Economically, both groups have huge economic power when combined together. The two organisations include some of the world’s biggest oil producers and they have every reason to make it harder for Israel to get oil to make its killing machine turn, grinding more children in Gaza. They might not be able to use oil as some of them did back in 1973, but they still can hurt Israel.
Yet, and in the most scandalous of ways, the fact is that almost all OIC member states and almost one third of LAS members still maintain economic relations with Tel Aviv which is equivalent to, indirectly, financing the genocide in Gaza and the war in Lebanon. If Israel’s Western allies can be blamed for supplying it with weapons, OIC-LAS groups are also to blame for being complicit by not doing what is in their power.
The annual combined trade exchange between LAS-OIC countries and Israel runs into billions of dollars.
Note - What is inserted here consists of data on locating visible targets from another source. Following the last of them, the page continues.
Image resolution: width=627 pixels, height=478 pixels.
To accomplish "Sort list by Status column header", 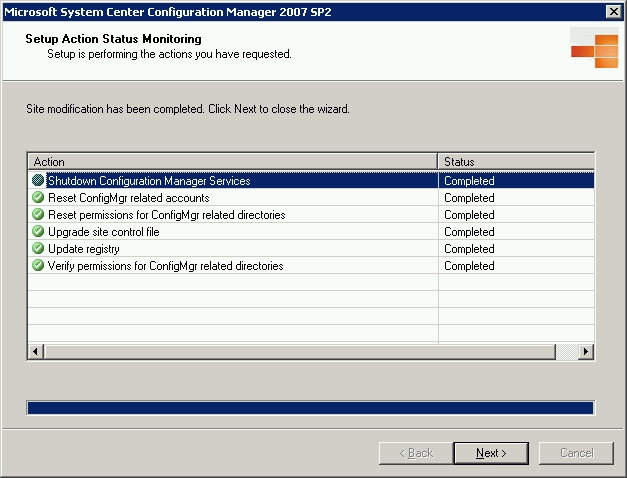I will [516, 162].
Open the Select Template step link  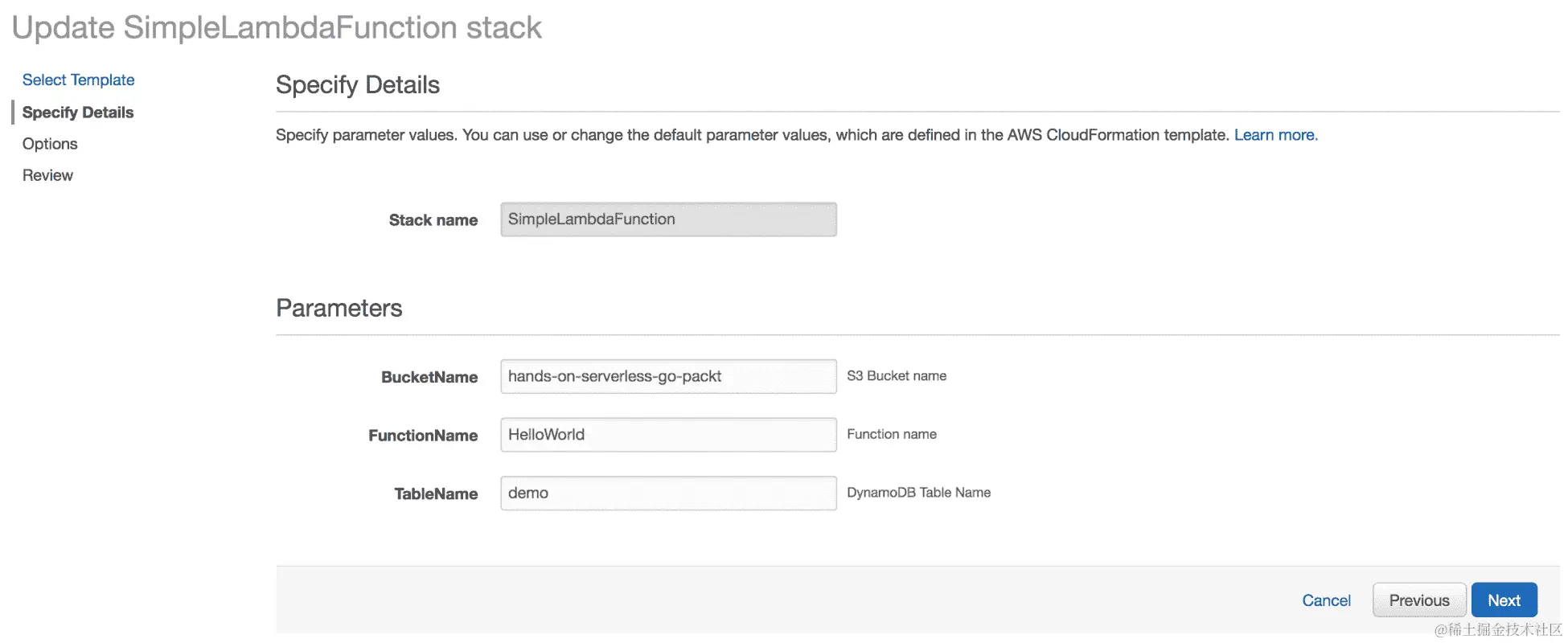78,80
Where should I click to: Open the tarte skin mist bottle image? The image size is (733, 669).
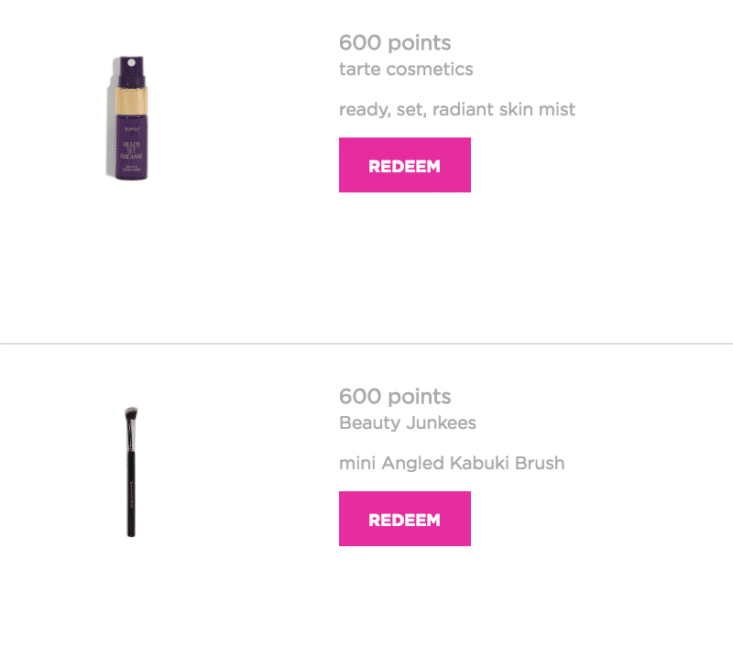128,118
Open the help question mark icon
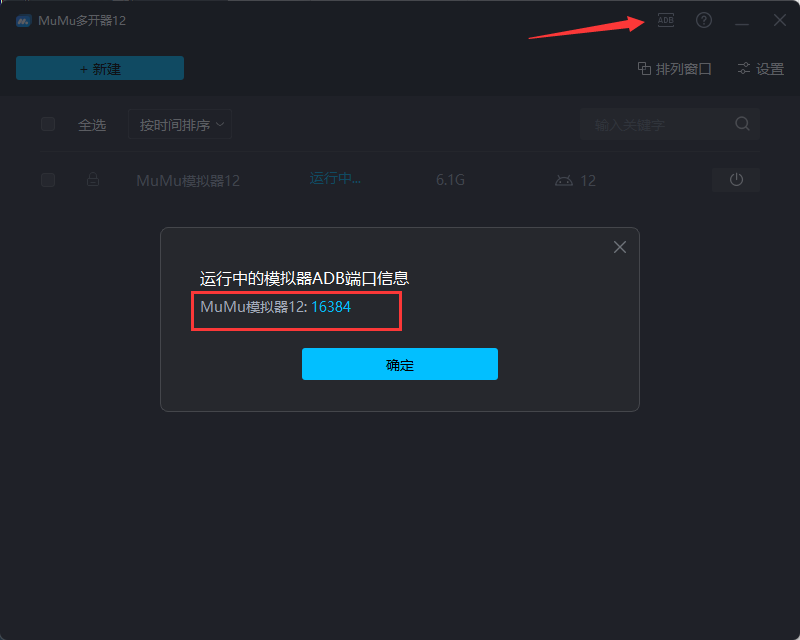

The trade volume between Egypt and Israel is estimated to be more than $2 billion, while that of the United Arab Emirates’ has jumped by 16 per cent from 2022, in contrast with Israeli economic exchange with the rest of the world, which declined by an overall 18 per cent since the war on Gaza started last year.
OIC-LAS countries have the financial capacity to fully finance UNRWA, the UN agency caring for Palestinian refugees, instead of waiting for others, particularly the US, to do so. The entire budget of UNRWA is around $1.6 billion which is peanuts when shared by the 57-countries that make up OIC.
The Contact Group for Gaza will do more visits and meetings while Israel does what it is best at: murdering more Gazans, prioritising children as usual.